Thursday, 23 February 2012

13. Most journalists, esp on locals, aren’t well paid. Don’t take a job then whine about pay. Be good at it and find another

Some things happen by chance. One being that just as I am about to start writing about journalists' pay I read the brilliant Simon Kuper in the FT's Weekend Magazine (I'd suggest it's worth a read but at £3 an edition the FT is probably out of your price bracket...I get to claim it back).

But just in case the link goes down or it gets squirrelled behind a pay-wall this is what your average reporter - and he's talking about nationals not regionals or locals - has to contend with:

In 1947, Winston Churchill wrote a story about an imaginary conversation with his father’s ghost. Churchill tells the ghost that he writes books and journalism. “Ah, a reporter,” the ghost replies. “There is nothing discreditable in that. I myself wrote articles for the Daily Graphic when I went to South Africa. And well I was paid for them. A hundred pounds an article.” Churchill’s father visited South Africa in 1891. If he wrote those articles for certain newspapers today, he would still get £100, or maybe nothing.
If you've read the full article he is wrong about one thing - in locals lots of what you write can make a difference...even that week.

In the UK the average salary is £26,200. If you are earning this or possibly even more - congratulations you must be the editor (perhaps you could be kind enough to suggest this blog to trainees or mention it if you give a talk journalism students).

The fact is you are not going to be earning anything like this. Now I could talk about how unfair it all is...or why you should go on strike, but I'll leave that up to the NUJ (these are practical tips not Never Never Land).

Quite frankly if there were a lot less of you so keen to get into this job my pay would go up because there would be a shortage of reporters - so bugger off.

Since you are hell bent on becoming a reporter - stop complaining. The one sure fire way of getting anything like a decent pay increase is to leave the paper - and if that's to stay in journalism it is to move to a bigger one. Either that or get promoted.

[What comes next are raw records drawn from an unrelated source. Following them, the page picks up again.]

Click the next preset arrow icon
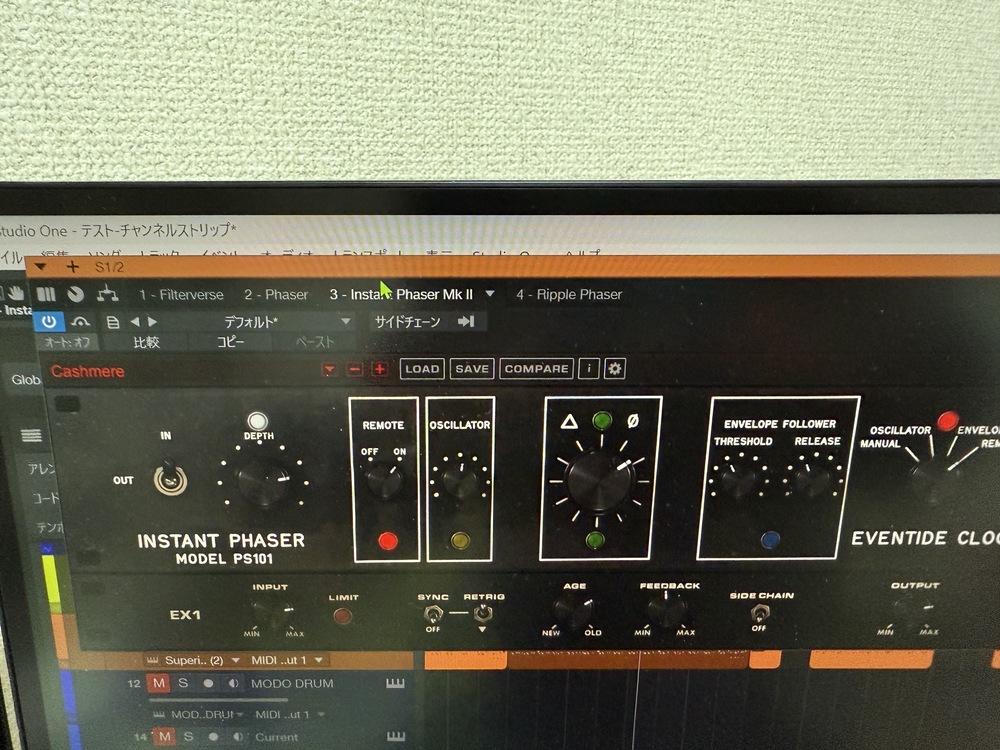 coord(152,322)
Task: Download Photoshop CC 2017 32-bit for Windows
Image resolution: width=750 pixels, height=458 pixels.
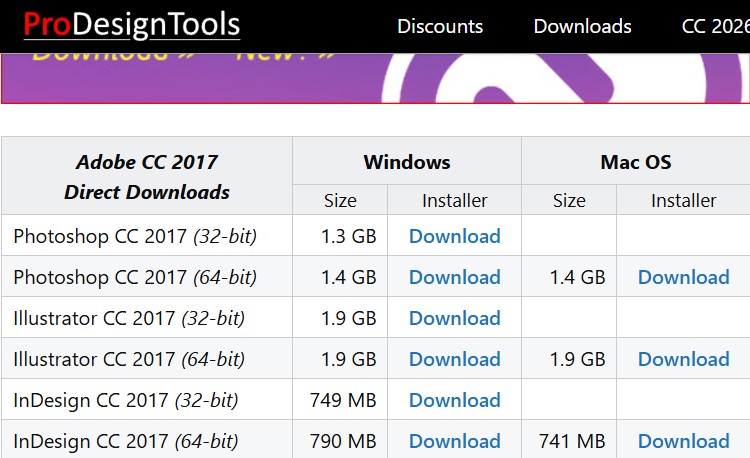Action: 455,236
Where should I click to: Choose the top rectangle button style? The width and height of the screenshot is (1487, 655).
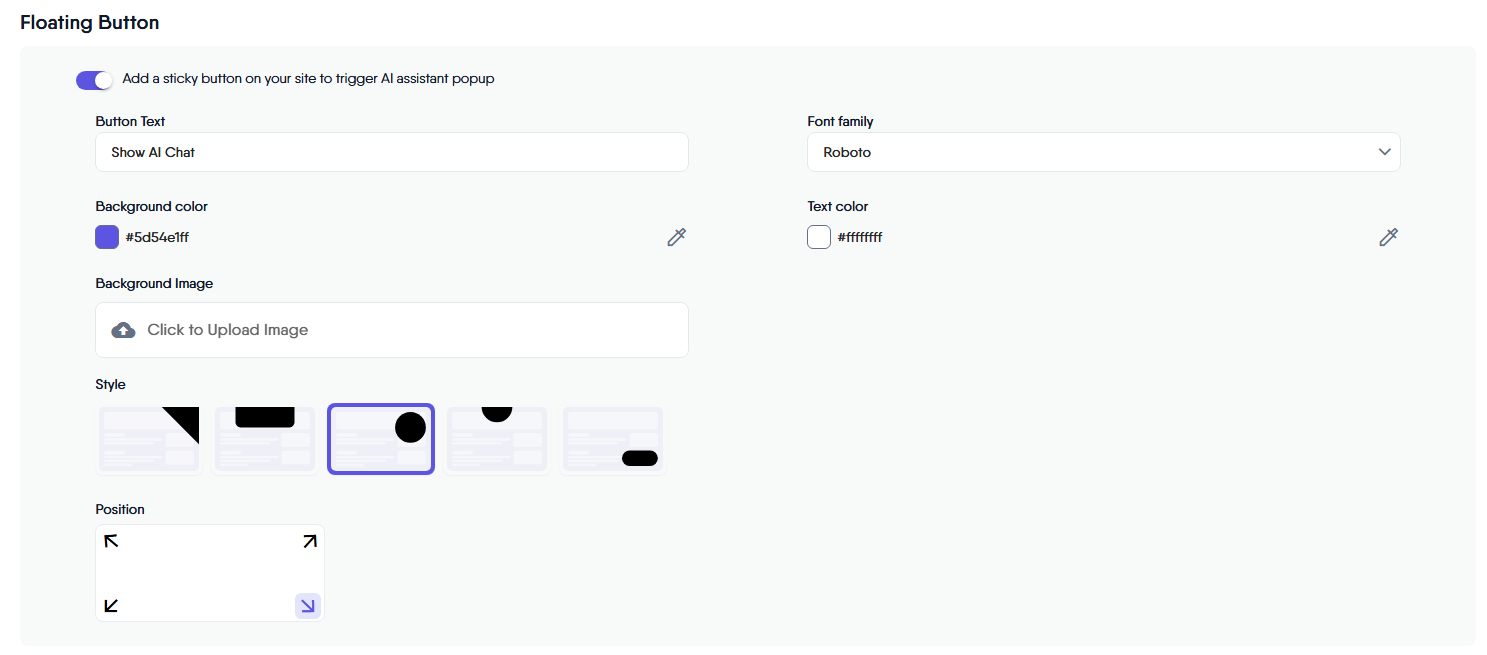(x=265, y=439)
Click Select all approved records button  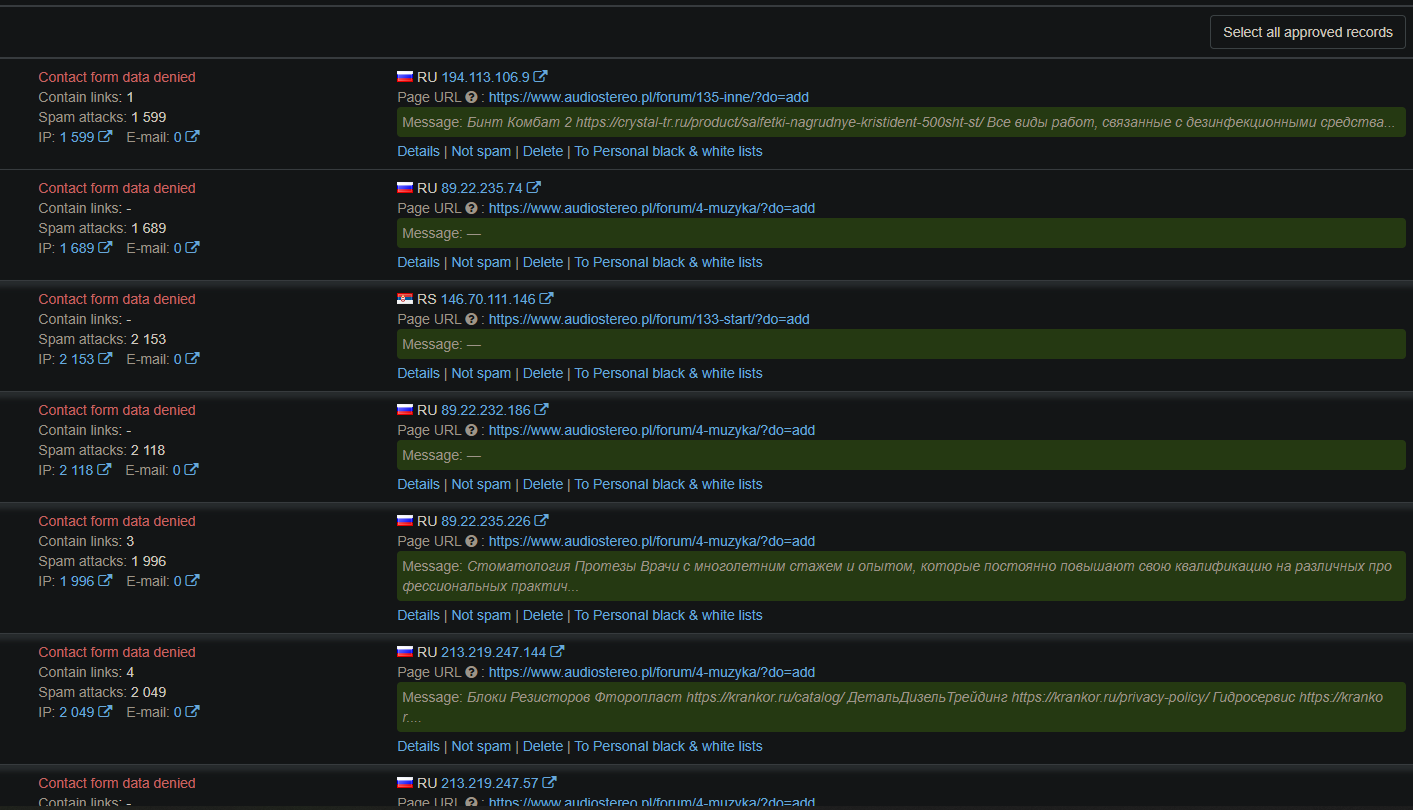click(1307, 32)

So don't - whatever you do - move to your first paper and think that's it. Keep flexible at least for the first few years (unless you are fabulously wealthy and just slumming it or your partner happens to be).

And don't whine about the pay. If you're not a reporter don't bother becoming one if money will be an issue - you've been told. Even if you become a senior in two/three years time the chances are you'll only be on £20,000 - and probably only £18,500 if you are at the same paper you were a junior at).

Loyalty - quite honestly - doesn't pay. But you are still there to do a job. So do it because the best way to get another job is to have great cuts and know what you are doing. And then you can keep moving up.

Tomorrow: Where and tear....


  1. Why is it that we regional journos settle for crap wages? We must either be masochists or, more likely, love the job.
    It frustrates me that we do exactly the same kind of work as our metro cousins, and in the majority of circumstances more of it.
    I'm the editor of a tri-weekly newspaper in Australia. For that I'm paid the princely sum of $60,000 a year (about £40,700).
    But to earn that I have to work like a dog. Just this week I have spent 57 hours in the office (Sun-Fri). Today is Saturday and I have to go out today to take photos of a local store that is closing its doors for the last time and later a group of VIPs visiting the district.
    My (pie-in-the-sky) solution is for the big media groups to pool the money they have to spend on all their journo wages - be it metro or community or regional - and split it evenly, so we're all paid the same no matter where you work.
    I'm not sure if you work to "awards" in the UK (we do in Australia), but we need to have just one award for all.
    That way, too, more journos are likely to want to work in country areas.

  2. Let me assure you in the UK - where I think the cost of living is more expensive than Australia - £41k would be seen as a very good wage on a local...probably even for most editors.

    The irony is that the wages are bad because so many people want to come into it - which means that people who are any good don't go into it or get out pretty sharpish. Meanwhile you end up with people that are not very experienced becoming news editors and editors (fair play) but they are teaching the next generation - and a whole strata of knowledge has been lost.

    That said, when wages were good and staff numbers large a lot of local journos took the Micky - had second jobs etc which they did in work time. That couldn't continue either.